Well, firstly, you have to make a commitment to really want to sort this

toddler keeps getting out of bed

toddler keeps getting out of bed

sleep stuff out. ‘Sleep won’t get any better if you are not 100% committed to changing it. There is simply no point in trying something one night and not the next. You’ll take one step forward and two steps back, prolong the whole process and will still be in the same position as you were a few months ago. You really may as well not bother

I totally get how overpowering it can be. When overwhelm strikes take ‘baby steps.’ Decide on one thing you’re going to work on for the next seven days and stick to it. Or pick a time when you have a few days off from work and really stick to your plan to move forward with the sleep challenges.

Manage your expectations and those of others around you. Don’t put too much pressure on yourself and give it time. Find out what you can expect realistically from your child and work with your own values and beliefs. It has to be the right time and option, not only for your baby but you and your family too. There’s no point in comparing what your friends baby is doing, different baby, different world. AND don’t listen to any advice that doesn’t sit comfortable with you.
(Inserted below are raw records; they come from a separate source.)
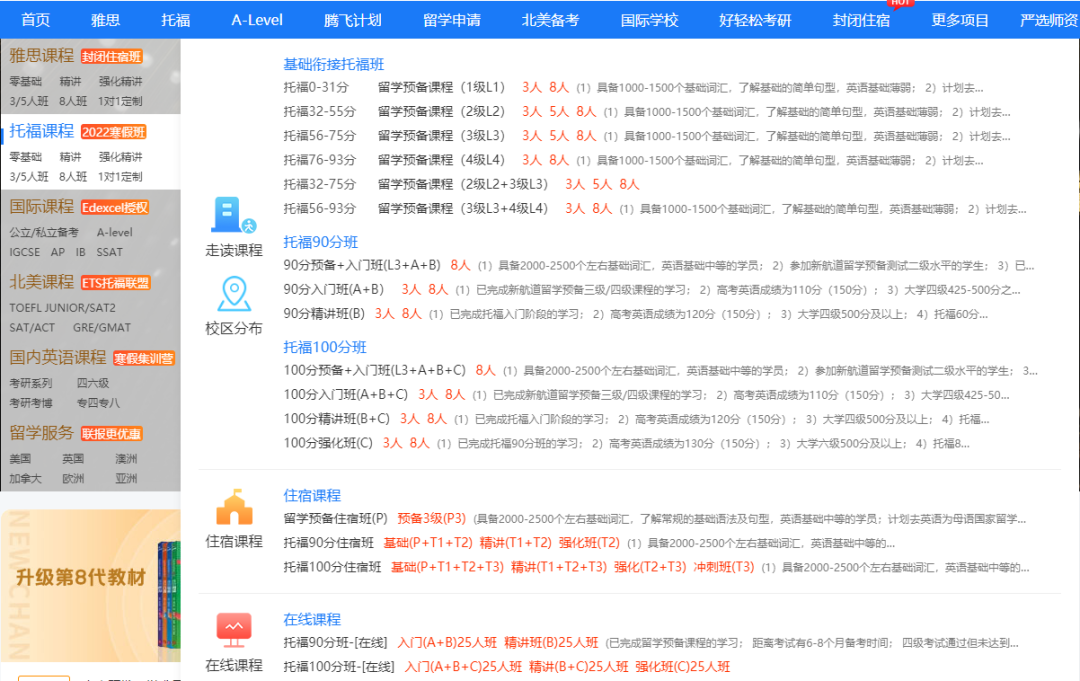The height and width of the screenshot is (681, 1080).
Task: Expand 更多项目 in the top navigation
Action: (960, 20)
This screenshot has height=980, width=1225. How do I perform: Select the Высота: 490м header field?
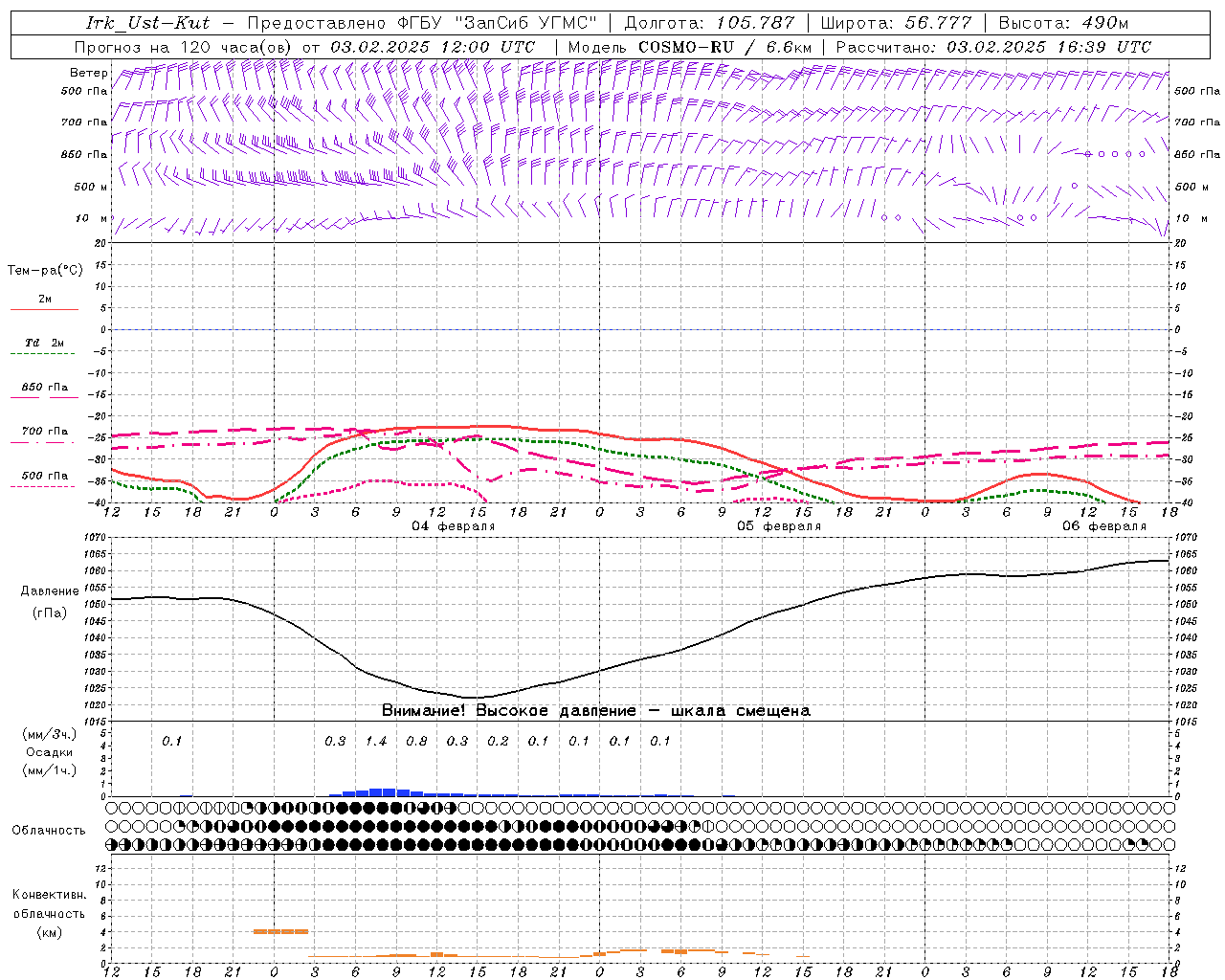pyautogui.click(x=1063, y=23)
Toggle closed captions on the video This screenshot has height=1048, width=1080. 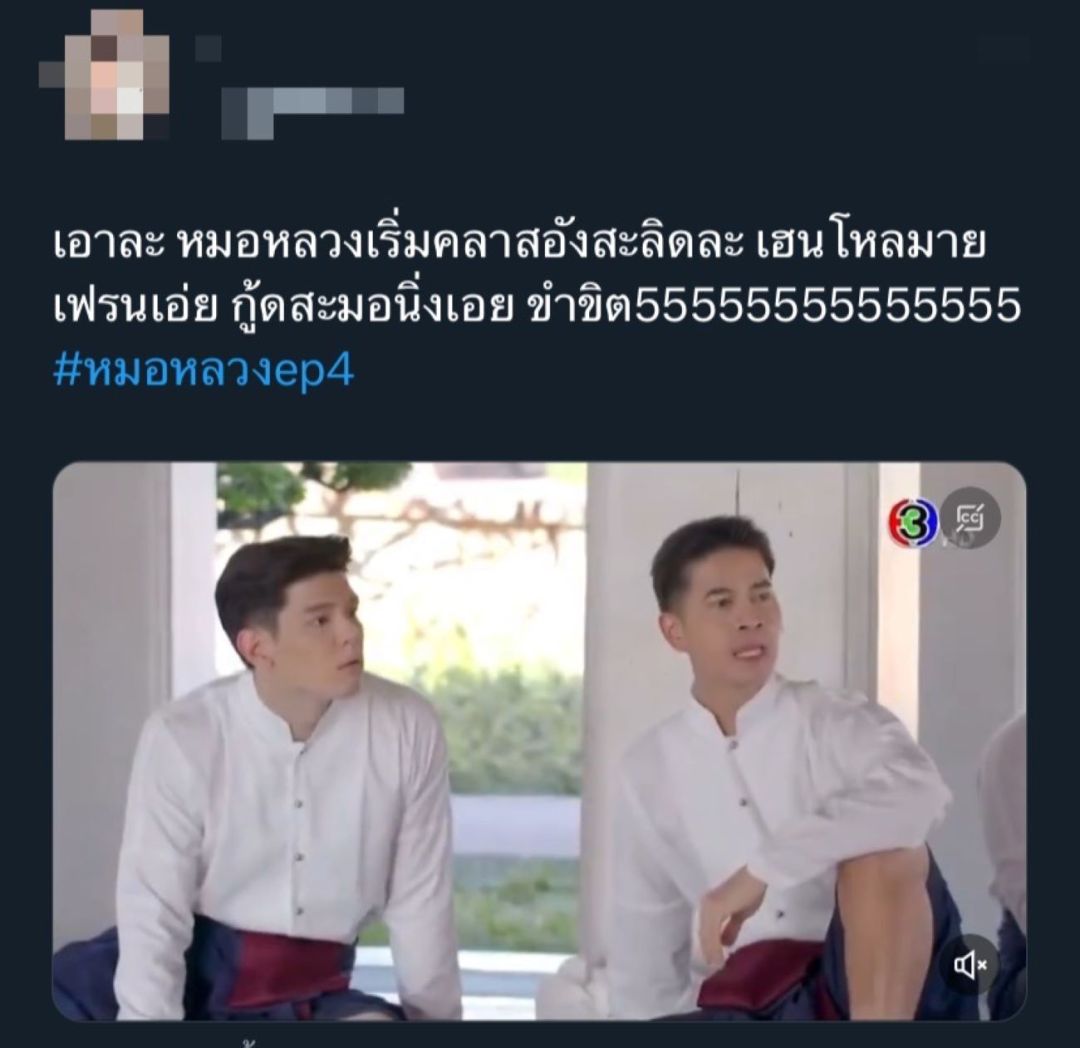coord(970,518)
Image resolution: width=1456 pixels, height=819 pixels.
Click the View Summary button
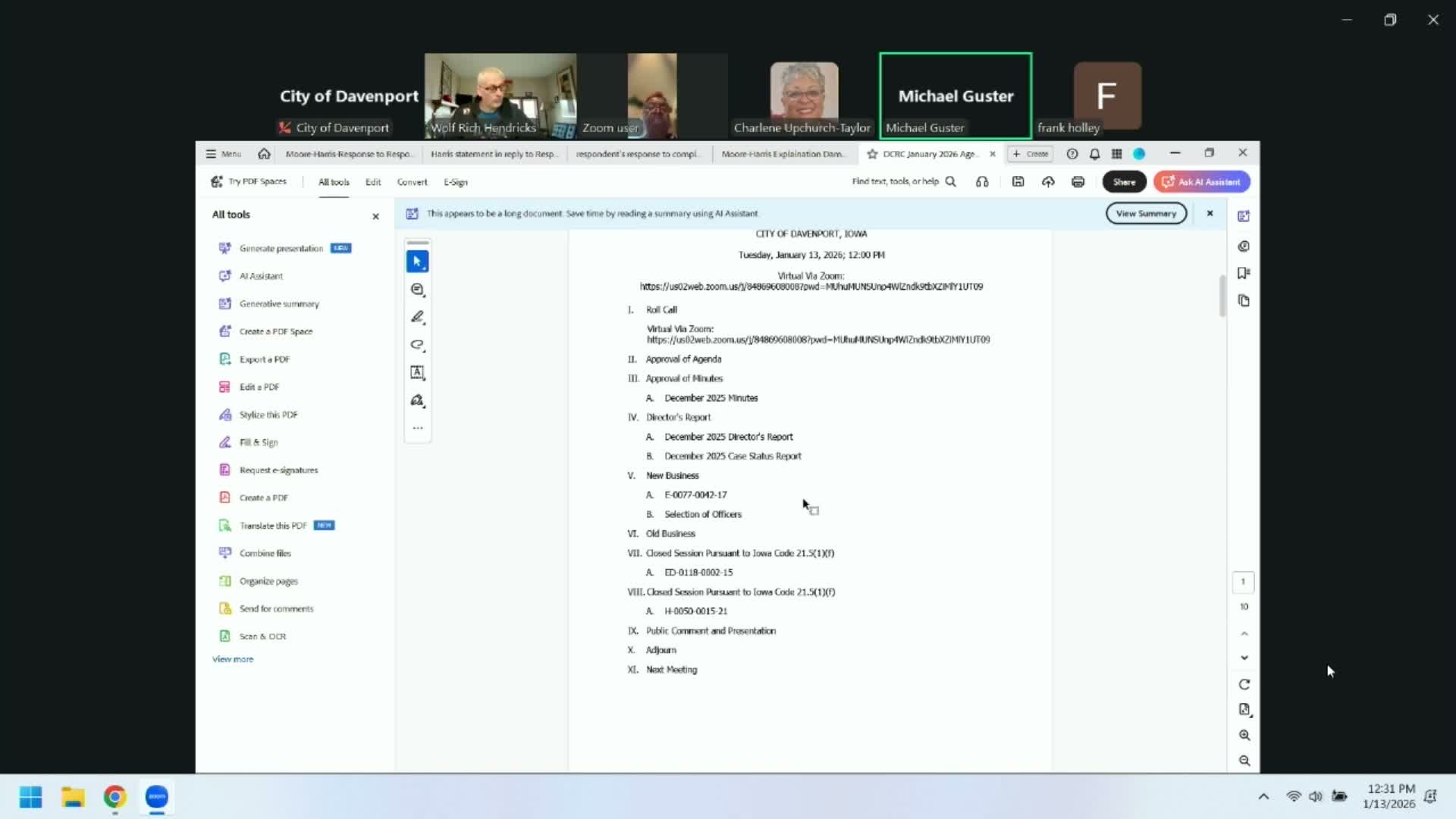point(1146,213)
One of the most vital ingredient after consistency and commitment is SUPPORT, emotional support. Parents who are not looking after themselves and running on empty will not have the internal resources to cope with a child who doesn’t sleep. It’s not selfish or irresponsible to teach your baby to sleep. It’s a basic human need like eating and sex. I can’t stress how important it is to look after yourself and FUEL YOUR EMOTIONAL TANK. (Look out for my blog about fueling your EMOTIONAL TANK later.)
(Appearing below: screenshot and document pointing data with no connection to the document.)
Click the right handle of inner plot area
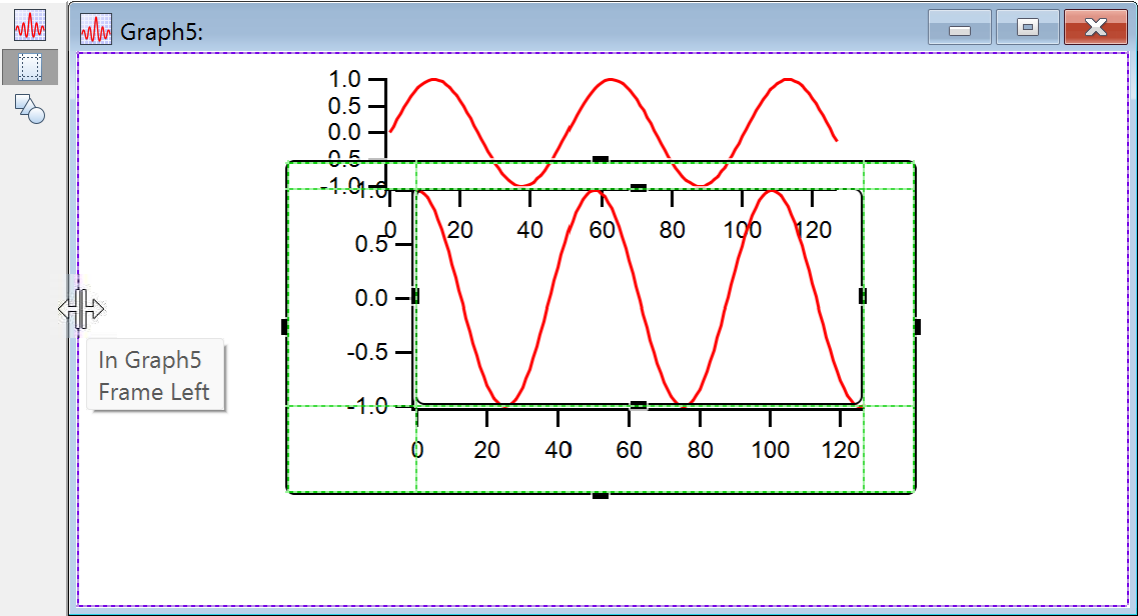 [863, 296]
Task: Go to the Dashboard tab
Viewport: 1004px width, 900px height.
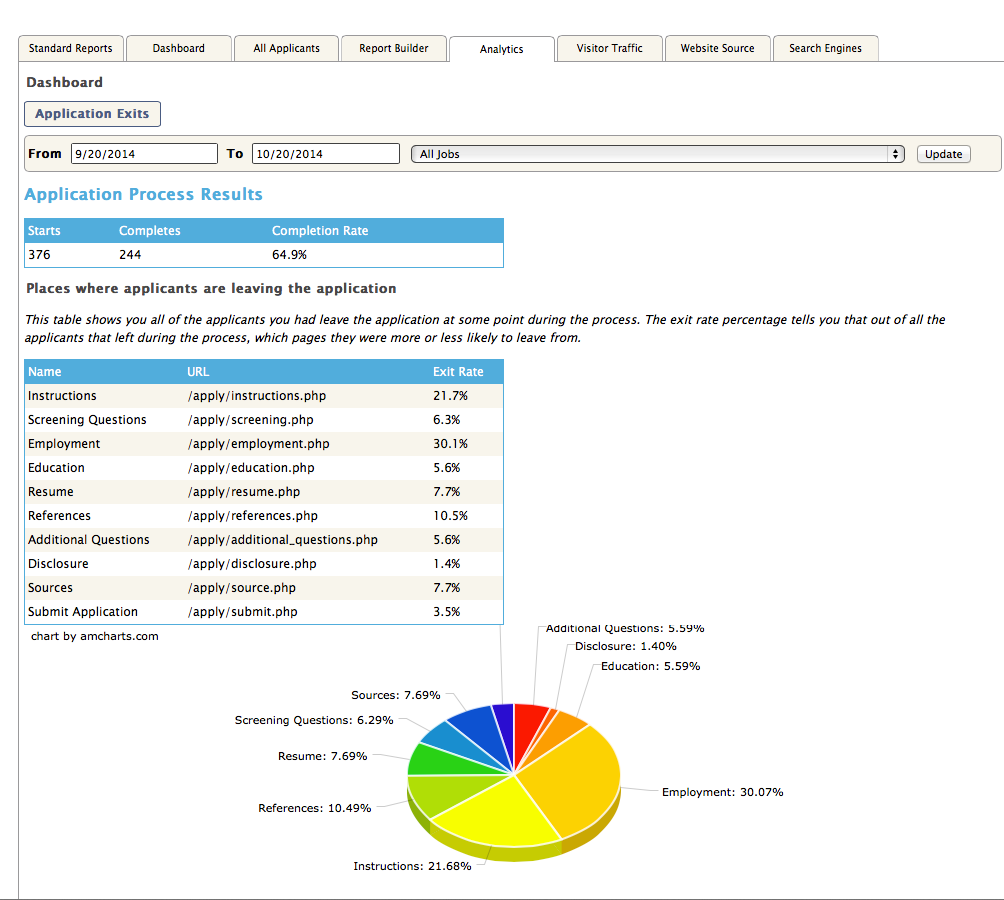Action: [178, 48]
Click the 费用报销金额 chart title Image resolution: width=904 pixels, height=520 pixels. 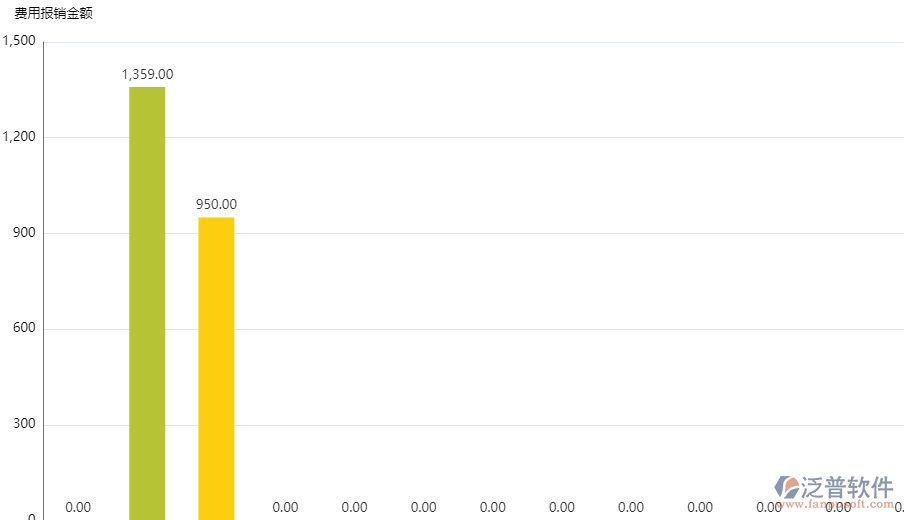coord(54,14)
Round up support from your partner, family and friends. Make sure they understand you need this support. It’s essential for your health and well-being as a mother, partner and daughter and an indispensable requirement for the success of ‘Sleep Training’.

If you would prefer impartial support or a few tips to encourage your little one to sleep please CLICK Here for my FREE EBOOK or visit HERE.

Shellie X

What can I do, my toddler keeps getting out of bed.

My toddler keeps getting out of bed!

toddler keeps getting out of bed

toddler keeps getting out of bed

A problem lots of mums have when transitioning their toddler from the cot is getting their toddler to say in bed. It’s a new found freedom for you toddler and one that I think every toddler must do at sometime or another.

So what can you do about it? Well there are a few options:
1. ‘Silent return’. This is quite literally taking your toddlers hand and leading them straight back to bed with the minimum of fuss and communication. Just put them straight back into bed and say something like ” It’s still night-night time, go to sleep.” Consistency is key and you maybe up and down for a few nights but it’s worth trying.

2. Again ‘Silent Return’ but tell your child that you will stay with them until they fall asleep. Either sit on the bed or a chair, close your eyes or read a book but limit communication and eye contact.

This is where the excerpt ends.